If the international community is serious about tackling deforestation, it will probably need to use a hybrid approach: helping national governments such as Brazil to fund traditional policies for enforcement and monitoring and enabling communities to experiment with a market-based approach.


But how long do policy-makers have to discuss this and get these measures in place? One set of research suggests 55% of the Amazon rainforest could be removed over the next two decades, and the complexity of the rainforest system means that a ‘tipping point’ (i.e., an abrupt transition) beyond which the system might not recover (i.e., reforestation would not be possible). The Nature interview with Carlos Nobre highlights this issue – the interactions of climate change with soil moisture and the potential for fire indicate that the there is risk of rapid ‘savannization’ in the eastern to southeastern Amazon as the regional climate changes. When asked what the next big question scientists need to address in the Amazon is, Nobre replies that the role of human-caused fire will be key:

Fire is such a radical transformation in a tropical forest ecosystem that biodiversity loss is accelerated tremendously — by orders of magnitude. If you just do selective logging and let the area recover naturally, perhaps in 20–30 years only a botanist will be able to tell that a forest has been logged. If you have a sequence of vegetation fires going through that area, forget it. It won’t recover any more.

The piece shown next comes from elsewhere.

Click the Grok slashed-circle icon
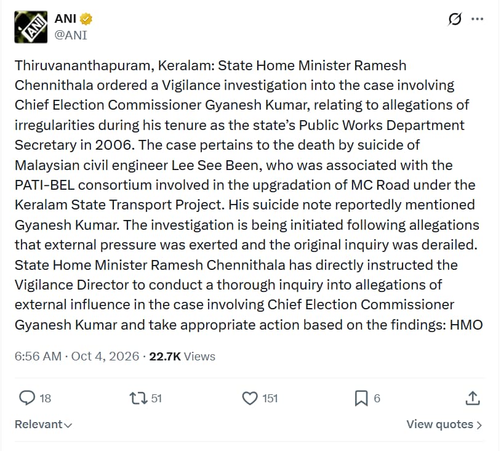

As I’ve previously discussed, considering the feedbacks and interactions between systems is important when examining landscape vulnerabilities to fire. Along with colleagues I have examined the potential effects of changing human activity on wildfire regimes in Spain (recently we had this paper published in Ecosystems and you can see more wildfire work here). However, the integrated study of socio-economic and ecological systems is still very much in its infancy. And the processes of landscape change in the northern Mediterranean Basin and the Amazonian rainforest are very different; practically inverse (increases in forest in the former and decreases in the latter). As always, plenty more work needs to be done on these subjects, and with the potential presence of ‘tipping points’, now is an important time to be doing it.